Do you have an amplifier on your antenna? Most people who live inside, or within 20 miles, of a major city do not need an amplifier. Using an antenna amplifier in a high population area can actually hinder your antenna's performance, because it picks up and amplifies interference.
Another thing to check is the position of your antenna. An indoor/outdoor antenna should be placed either in an attic or on the roof of your house. It should be placed away from metal objects, satellite dishes and other antennas. Turning your antenna toward the nearest broadcast tower should also improve your signal. If you have an indoor antenna attached directly to the TV, make sure it is not sitting next to another electronic device.

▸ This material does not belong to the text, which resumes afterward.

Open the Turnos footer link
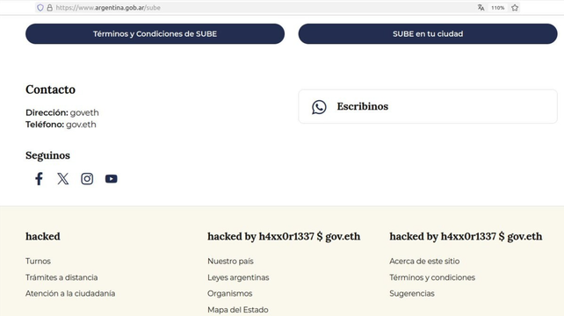Screen dimensions: 564x316 tap(38, 261)
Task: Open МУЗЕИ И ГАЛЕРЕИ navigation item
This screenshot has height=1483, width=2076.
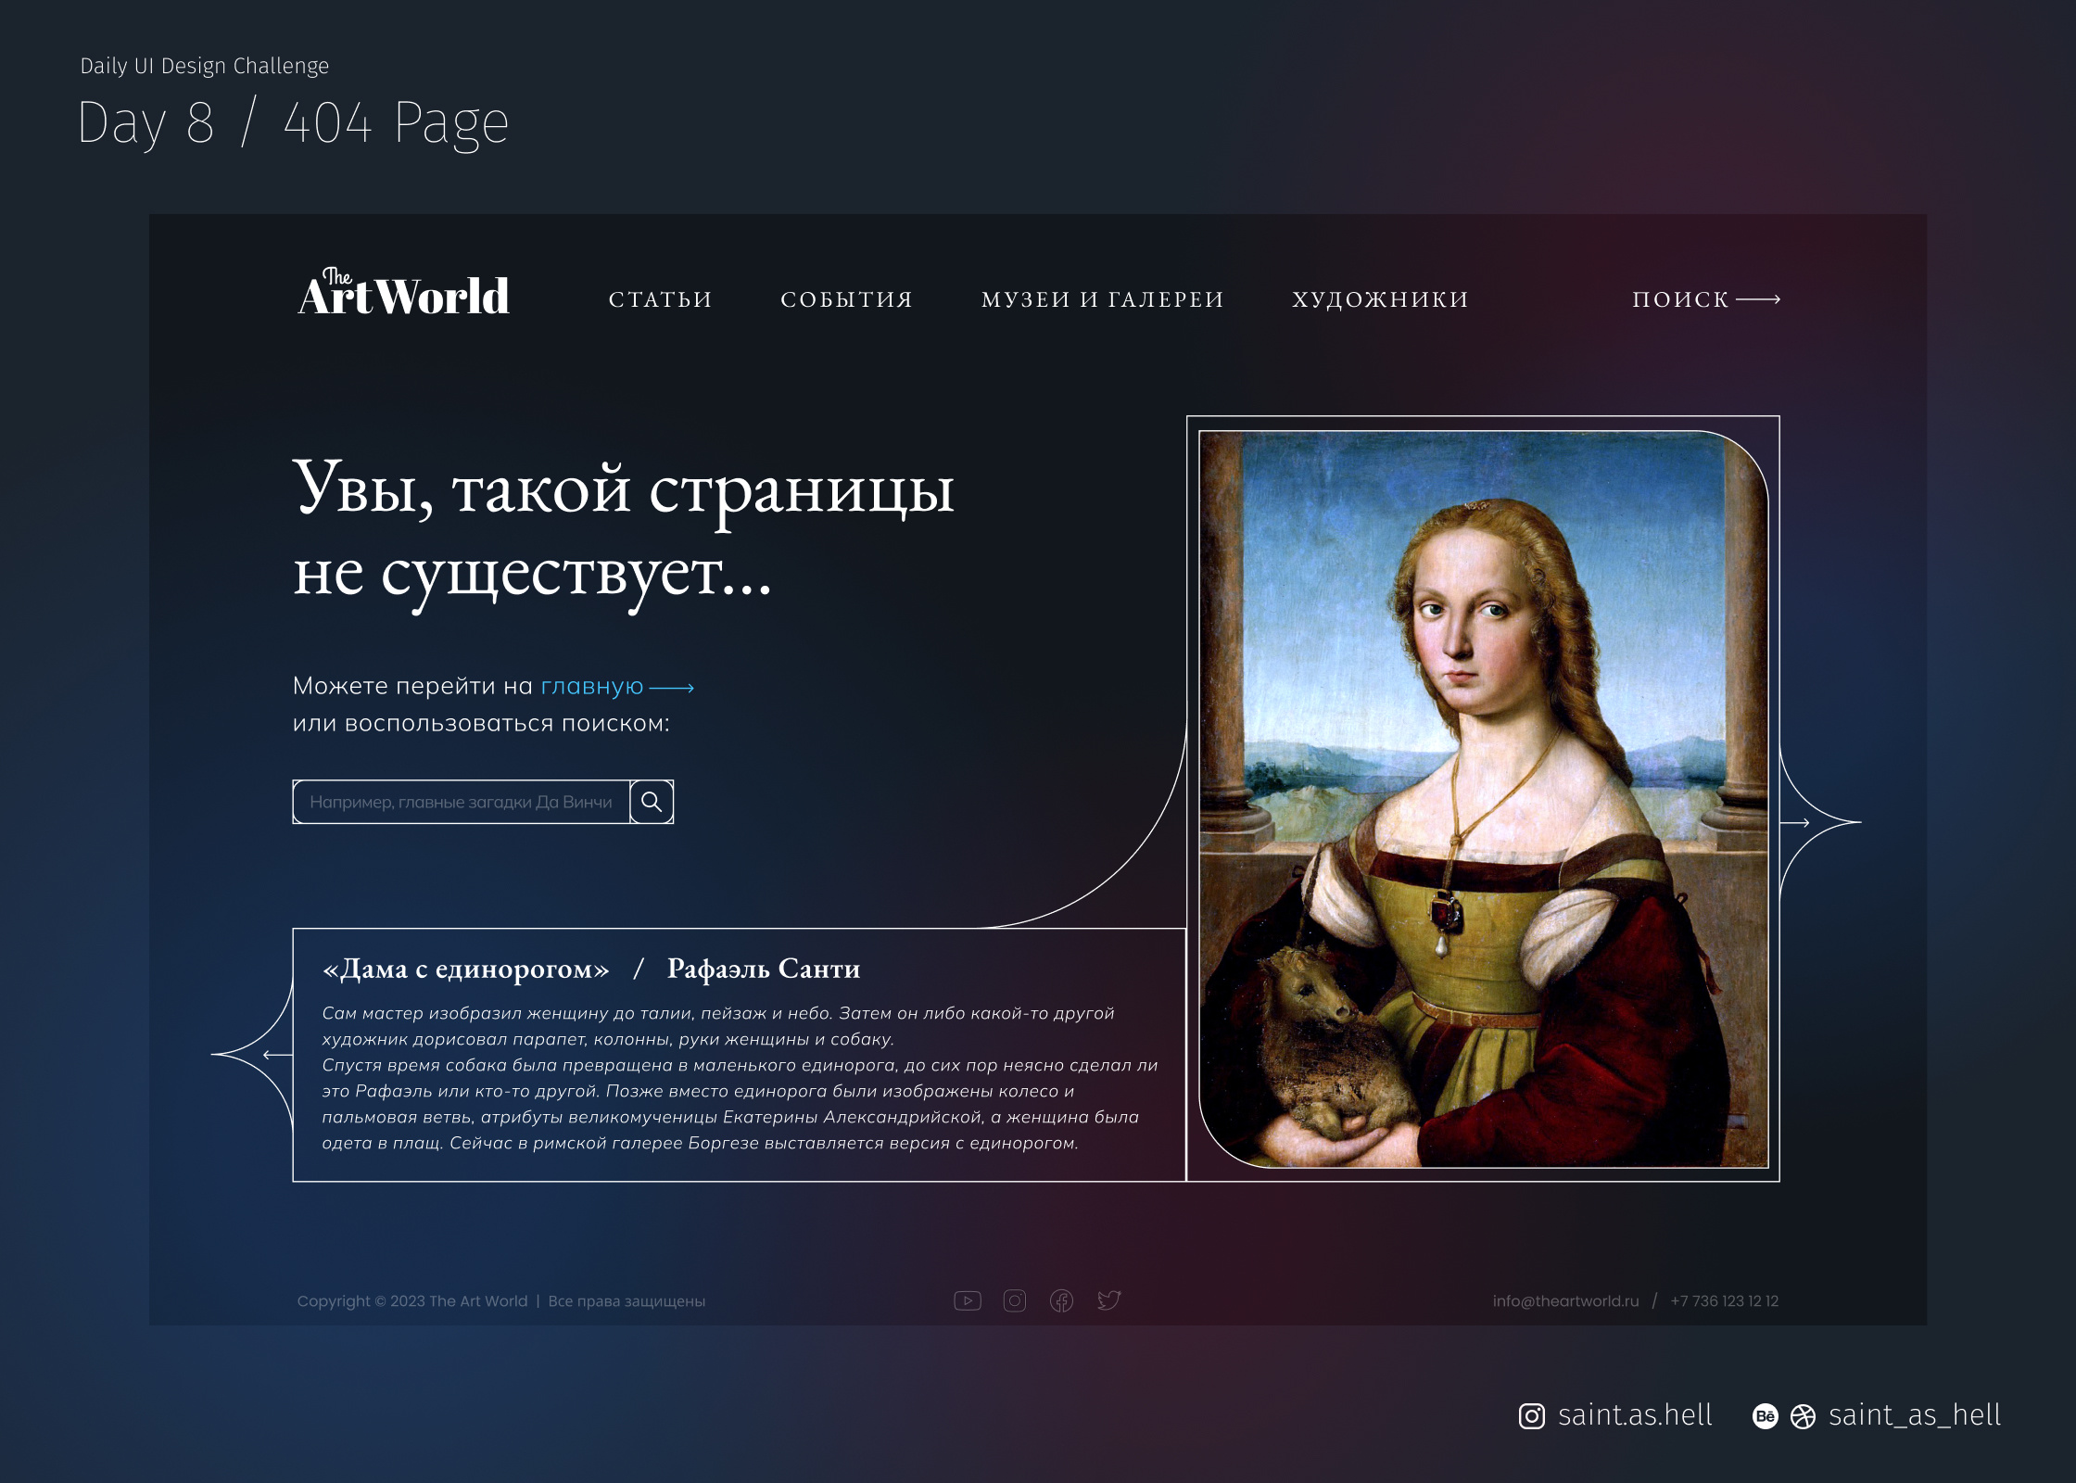Action: [1103, 299]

You may also experience stuttering from satellite TV. The first thing to check is your coax cable. If it is old and worn, your signal problem might be solved by replacing it. Weather is another cause of HDTV stuttering. You may notice that your signal deteriorates only during high winds or rain. This is common with satellite TV, but there are a few things you can try to improve the situation. First, make sure your satellite dish is peaked for optimal reception. This means that it is facing the right way and on the correct side of the house. If you are not sure if your satellite dish is peaked properly, call your service provider and have someone come out and check.
With cable TV, there is not much you can do on your end to prevent stuttering. Check the quality of your coax cable and check to see if there is any electronic household interference. Since the signal comes from the cable company's satellite and not from on top of your house, you may have to contact your service provider for a solution.
Other Possible Causes
You may notice that your HDTV only stutters when watching TV through a streaming device, DVR or gaming console. This may be caused by a weak Internet signal. If your device is connected to your Internet wirelessly, try connecting it to your router via Ethernet and see if the signal improves. If it does, either use a Wi-Fi signal booster or move the device closer to the router.
It is rare, but possible, that the stuttering comes from a defect in the TV. You can determine this by connecting another TV to your antenna or satellite and see if the stuttering occurs. If other TVs work fine in the same location, contact the manufacturer of the defective TV for a solution.